[Stored data]
○ ○ ○

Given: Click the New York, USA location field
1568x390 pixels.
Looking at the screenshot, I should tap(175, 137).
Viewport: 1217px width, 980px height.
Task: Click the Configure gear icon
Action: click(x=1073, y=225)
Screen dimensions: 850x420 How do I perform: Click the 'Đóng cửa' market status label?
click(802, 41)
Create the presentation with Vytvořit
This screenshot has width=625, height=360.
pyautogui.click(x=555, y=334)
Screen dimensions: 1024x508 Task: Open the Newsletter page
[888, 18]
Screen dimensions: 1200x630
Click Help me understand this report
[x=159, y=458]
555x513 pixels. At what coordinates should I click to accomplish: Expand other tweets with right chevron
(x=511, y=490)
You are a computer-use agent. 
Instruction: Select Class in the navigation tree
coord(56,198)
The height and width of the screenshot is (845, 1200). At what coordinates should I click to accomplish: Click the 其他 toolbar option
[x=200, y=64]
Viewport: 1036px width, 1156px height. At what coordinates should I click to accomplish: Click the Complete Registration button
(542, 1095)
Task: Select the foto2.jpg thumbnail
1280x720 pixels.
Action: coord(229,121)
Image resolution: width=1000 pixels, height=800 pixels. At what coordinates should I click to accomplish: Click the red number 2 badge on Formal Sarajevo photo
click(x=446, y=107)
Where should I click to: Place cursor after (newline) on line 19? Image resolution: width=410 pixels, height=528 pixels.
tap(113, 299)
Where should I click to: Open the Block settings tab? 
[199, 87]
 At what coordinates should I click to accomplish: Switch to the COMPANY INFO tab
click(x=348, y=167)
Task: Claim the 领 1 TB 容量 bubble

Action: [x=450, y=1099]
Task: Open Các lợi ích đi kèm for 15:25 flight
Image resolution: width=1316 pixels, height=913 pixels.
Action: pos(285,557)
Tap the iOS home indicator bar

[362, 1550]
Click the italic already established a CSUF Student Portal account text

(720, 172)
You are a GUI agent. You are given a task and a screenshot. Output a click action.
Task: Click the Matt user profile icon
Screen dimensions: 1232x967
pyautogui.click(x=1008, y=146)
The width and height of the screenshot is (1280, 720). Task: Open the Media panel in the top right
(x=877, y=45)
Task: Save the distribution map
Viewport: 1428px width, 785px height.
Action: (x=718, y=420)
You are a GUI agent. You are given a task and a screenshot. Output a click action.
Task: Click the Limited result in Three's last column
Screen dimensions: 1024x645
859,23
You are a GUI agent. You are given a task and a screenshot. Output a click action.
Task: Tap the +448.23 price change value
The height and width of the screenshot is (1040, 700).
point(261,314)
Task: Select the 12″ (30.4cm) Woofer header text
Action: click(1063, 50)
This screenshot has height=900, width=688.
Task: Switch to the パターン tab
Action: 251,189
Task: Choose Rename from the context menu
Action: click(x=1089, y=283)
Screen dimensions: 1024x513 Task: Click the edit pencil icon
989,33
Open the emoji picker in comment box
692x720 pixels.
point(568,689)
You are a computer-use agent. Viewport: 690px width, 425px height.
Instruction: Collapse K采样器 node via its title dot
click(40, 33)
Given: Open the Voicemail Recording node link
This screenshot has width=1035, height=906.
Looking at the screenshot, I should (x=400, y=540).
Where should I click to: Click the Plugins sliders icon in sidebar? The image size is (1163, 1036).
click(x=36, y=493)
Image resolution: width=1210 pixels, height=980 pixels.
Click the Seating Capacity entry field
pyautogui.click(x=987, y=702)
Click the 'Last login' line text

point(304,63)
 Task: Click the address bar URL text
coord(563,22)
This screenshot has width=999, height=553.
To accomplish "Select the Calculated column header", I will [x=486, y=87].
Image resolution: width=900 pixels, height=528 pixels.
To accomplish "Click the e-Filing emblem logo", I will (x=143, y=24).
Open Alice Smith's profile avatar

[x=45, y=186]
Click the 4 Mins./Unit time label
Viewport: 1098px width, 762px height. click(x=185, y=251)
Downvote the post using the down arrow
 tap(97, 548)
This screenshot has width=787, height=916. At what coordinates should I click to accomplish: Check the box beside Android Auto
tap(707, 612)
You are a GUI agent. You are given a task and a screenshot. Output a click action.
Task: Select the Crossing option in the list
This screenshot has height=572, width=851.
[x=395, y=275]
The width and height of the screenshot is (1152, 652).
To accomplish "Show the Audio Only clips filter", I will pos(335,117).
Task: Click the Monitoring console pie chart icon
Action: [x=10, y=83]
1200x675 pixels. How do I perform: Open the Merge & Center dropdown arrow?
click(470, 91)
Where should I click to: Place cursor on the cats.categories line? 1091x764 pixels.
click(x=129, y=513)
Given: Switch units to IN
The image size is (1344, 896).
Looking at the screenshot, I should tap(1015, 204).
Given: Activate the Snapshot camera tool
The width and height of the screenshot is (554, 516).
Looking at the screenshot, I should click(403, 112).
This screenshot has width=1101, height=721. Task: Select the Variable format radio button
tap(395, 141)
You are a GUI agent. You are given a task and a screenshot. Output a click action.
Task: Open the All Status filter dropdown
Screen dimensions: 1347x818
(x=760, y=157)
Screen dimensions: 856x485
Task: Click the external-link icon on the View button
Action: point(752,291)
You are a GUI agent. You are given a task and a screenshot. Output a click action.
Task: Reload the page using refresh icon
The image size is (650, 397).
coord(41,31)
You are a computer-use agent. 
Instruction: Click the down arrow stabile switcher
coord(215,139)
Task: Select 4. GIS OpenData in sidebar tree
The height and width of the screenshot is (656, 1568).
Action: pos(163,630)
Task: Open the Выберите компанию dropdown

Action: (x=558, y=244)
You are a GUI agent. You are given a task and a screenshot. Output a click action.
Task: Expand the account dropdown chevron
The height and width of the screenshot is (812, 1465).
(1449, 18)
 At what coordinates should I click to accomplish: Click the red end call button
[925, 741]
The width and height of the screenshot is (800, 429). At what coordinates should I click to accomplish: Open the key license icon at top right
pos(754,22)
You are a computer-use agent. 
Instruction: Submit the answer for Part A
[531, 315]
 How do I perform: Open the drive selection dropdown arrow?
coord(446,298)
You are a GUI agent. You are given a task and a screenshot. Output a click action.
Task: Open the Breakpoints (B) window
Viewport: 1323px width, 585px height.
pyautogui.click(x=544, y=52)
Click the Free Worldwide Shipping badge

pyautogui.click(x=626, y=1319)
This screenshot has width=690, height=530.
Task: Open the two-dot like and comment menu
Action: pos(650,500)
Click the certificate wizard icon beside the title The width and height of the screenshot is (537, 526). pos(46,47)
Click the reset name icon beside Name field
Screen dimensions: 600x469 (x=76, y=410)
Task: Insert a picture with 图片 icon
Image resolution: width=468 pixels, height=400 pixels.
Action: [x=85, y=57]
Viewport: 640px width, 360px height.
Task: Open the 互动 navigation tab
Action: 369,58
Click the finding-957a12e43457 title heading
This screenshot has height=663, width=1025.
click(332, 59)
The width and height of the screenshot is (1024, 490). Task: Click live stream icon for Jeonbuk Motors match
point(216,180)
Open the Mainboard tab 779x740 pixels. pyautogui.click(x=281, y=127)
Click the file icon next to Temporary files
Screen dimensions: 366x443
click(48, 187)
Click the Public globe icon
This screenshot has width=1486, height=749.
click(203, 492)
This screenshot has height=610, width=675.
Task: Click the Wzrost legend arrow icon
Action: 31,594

○ ○ ○

_WHAT TO PRODUCE_
Whatever lines appear above, reproduce every one of them exactly.

_ANSWER FOR THE TASK_
Given: Click the New York, USA location field
1568x390 pixels.
Looking at the screenshot, I should tap(175, 137).
Viewport: 1217px width, 980px height.
Task: Click the Configure gear icon
Action: click(x=1073, y=225)
Screen dimensions: 850x420 How do I perform: Click the 'Đóng cửa' market status label?
click(802, 41)
Create the presentation with Vytvořit
This screenshot has width=625, height=360.
pyautogui.click(x=555, y=334)
Screen dimensions: 1024x508 Task: Open the Newsletter page
[888, 18]
Screen dimensions: 1200x630
Click Help me understand this report
[x=159, y=458]
555x513 pixels. At what coordinates should I click to accomplish: Expand other tweets with right chevron
(x=511, y=490)
You are a computer-use agent. 
Instruction: Select Class in the navigation tree
coord(56,198)
The height and width of the screenshot is (845, 1200). At what coordinates should I click to accomplish: Click the 其他 toolbar option
[x=200, y=64]
Viewport: 1036px width, 1156px height. At what coordinates should I click to accomplish: Click the Complete Registration button
(542, 1095)
Task: Select the foto2.jpg thumbnail
1280x720 pixels.
Action: coord(229,121)
Image resolution: width=1000 pixels, height=800 pixels. At what coordinates should I click to accomplish: Click the red number 2 badge on Formal Sarajevo photo
click(x=446, y=107)
Where should I click to: Place cursor after (newline) on line 19? Image resolution: width=410 pixels, height=528 pixels.
tap(113, 299)
Where should I click to: Open the Block settings tab? 
[199, 87]
 At what coordinates should I click to accomplish: Switch to the COMPANY INFO tab
click(x=348, y=167)
Task: Claim the 领 1 TB 容量 bubble

Action: [x=450, y=1099]
Task: Open Các lợi ích đi kèm for 15:25 flight
Image resolution: width=1316 pixels, height=913 pixels.
Action: pos(285,557)
Tap the iOS home indicator bar

[362, 1550]
Click the italic already established a CSUF Student Portal account text

(720, 172)
You are a GUI agent. You are given a task and a screenshot. Output a click action.
Task: Click the Matt user profile icon
Screen dimensions: 1232x967
pyautogui.click(x=1008, y=146)
The width and height of the screenshot is (1280, 720). Task: Open the Media panel in the top right
(x=877, y=45)
Task: Save the distribution map
Viewport: 1428px width, 785px height.
Action: (x=718, y=420)
You are a GUI agent. You are given a task and a screenshot. Output a click action.
Task: Click the Limited result in Three's last column
Screen dimensions: 1024x645
859,23
You are a GUI agent. You are given a task and a screenshot. Output a click action.
Task: Tap the +448.23 price change value
The height and width of the screenshot is (1040, 700).
point(261,314)
Task: Select the 12″ (30.4cm) Woofer header text
Action: click(1063, 50)
This screenshot has height=900, width=688.
Task: Switch to the パターン tab
Action: 251,189
Task: Choose Rename from the context menu
Action: click(x=1089, y=283)
Screen dimensions: 1024x513 Task: Click the edit pencil icon
989,33
Open the emoji picker in comment box
692x720 pixels.
point(568,689)
You are a computer-use agent. Viewport: 690px width, 425px height.
Instruction: Collapse K采样器 node via its title dot
click(40, 33)
Given: Open the Voicemail Recording node link
This screenshot has width=1035, height=906.
Looking at the screenshot, I should (x=400, y=540).
Where should I click to: Click the Plugins sliders icon in sidebar? The image size is (1163, 1036).
click(x=36, y=493)
Image resolution: width=1210 pixels, height=980 pixels.
Click the Seating Capacity entry field
pyautogui.click(x=987, y=702)
Click the 'Last login' line text

point(304,63)
 Task: Click the address bar URL text
coord(563,22)
This screenshot has width=999, height=553.
To accomplish "Select the Calculated column header", I will [x=486, y=87].
Image resolution: width=900 pixels, height=528 pixels.
To accomplish "Click the e-Filing emblem logo", I will (x=143, y=24).
Open Alice Smith's profile avatar

[x=45, y=186]
Click the 4 Mins./Unit time label
Viewport: 1098px width, 762px height. click(x=185, y=251)
Downvote the post using the down arrow
 tap(97, 548)
This screenshot has width=787, height=916. At what coordinates should I click to accomplish: Check the box beside Android Auto
tap(707, 612)
You are a GUI agent. You are given a task and a screenshot. Output a click action.
Task: Select the Crossing option in the list
This screenshot has height=572, width=851.
[x=395, y=275]
The width and height of the screenshot is (1152, 652).
To accomplish "Show the Audio Only clips filter", I will pos(335,117).
Task: Click the Monitoring console pie chart icon
Action: [x=10, y=83]
1200x675 pixels. How do I perform: Open the Merge & Center dropdown arrow?
click(470, 91)
Where should I click to: Place cursor on the cats.categories line? 1091x764 pixels.
click(x=129, y=513)
Given: Switch units to IN
The image size is (1344, 896).
Looking at the screenshot, I should tap(1015, 204).
Given: Activate the Snapshot camera tool
The width and height of the screenshot is (554, 516).
Looking at the screenshot, I should click(403, 112).
This screenshot has width=1101, height=721. Task: Select the Variable format radio button
tap(395, 141)
You are a GUI agent. You are given a task and a screenshot. Output a click action.
Task: Open the All Status filter dropdown
Screen dimensions: 1347x818
(x=760, y=157)
Screen dimensions: 856x485
Task: Click the external-link icon on the View button
Action: point(752,291)
You are a GUI agent. You are given a task and a screenshot. Output a click action.
Task: Reload the page using refresh icon
The image size is (650, 397).
coord(41,31)
You are a computer-use agent. 
Instruction: Click the down arrow stabile switcher
coord(215,139)
Task: Select 4. GIS OpenData in sidebar tree
The height and width of the screenshot is (656, 1568).
Action: pos(163,630)
Task: Open the Выберите компанию dropdown

Action: (x=558, y=244)
You are a GUI agent. You are given a task and a screenshot. Output a click action.
Task: Expand the account dropdown chevron
The height and width of the screenshot is (812, 1465).
(1449, 18)
 At what coordinates should I click to accomplish: Click the red end call button
[925, 741]
The width and height of the screenshot is (800, 429). At what coordinates should I click to accomplish: Open the key license icon at top right
pos(754,22)
You are a computer-use agent. 
Instruction: Submit the answer for Part A
[531, 315]
 How do I perform: Open the drive selection dropdown arrow?
coord(446,298)
You are a GUI agent. You are given a task and a screenshot. Output a click action.
Task: Open the Breakpoints (B) window
Viewport: 1323px width, 585px height.
pyautogui.click(x=544, y=52)
Click the Free Worldwide Shipping badge

pyautogui.click(x=626, y=1319)
This screenshot has width=690, height=530.
Task: Open the two-dot like and comment menu
Action: pos(650,500)
Click the certificate wizard icon beside the title The width and height of the screenshot is (537, 526). pos(46,47)
Click the reset name icon beside Name field
Screen dimensions: 600x469 (x=76, y=410)
Task: Insert a picture with 图片 icon
Image resolution: width=468 pixels, height=400 pixels.
Action: [x=85, y=57]
Viewport: 640px width, 360px height.
Task: Open the 互动 navigation tab
Action: 369,58
Click the finding-957a12e43457 title heading
This screenshot has height=663, width=1025.
click(332, 59)
The width and height of the screenshot is (1024, 490). Task: Click live stream icon for Jeonbuk Motors match
point(216,180)
Open the Mainboard tab 779x740 pixels. pyautogui.click(x=281, y=127)
Click the file icon next to Temporary files
Screen dimensions: 366x443
click(48, 187)
Click the Public globe icon
This screenshot has width=1486, height=749.
click(203, 492)
This screenshot has height=610, width=675.
Task: Click the Wzrost legend arrow icon
Action: 31,594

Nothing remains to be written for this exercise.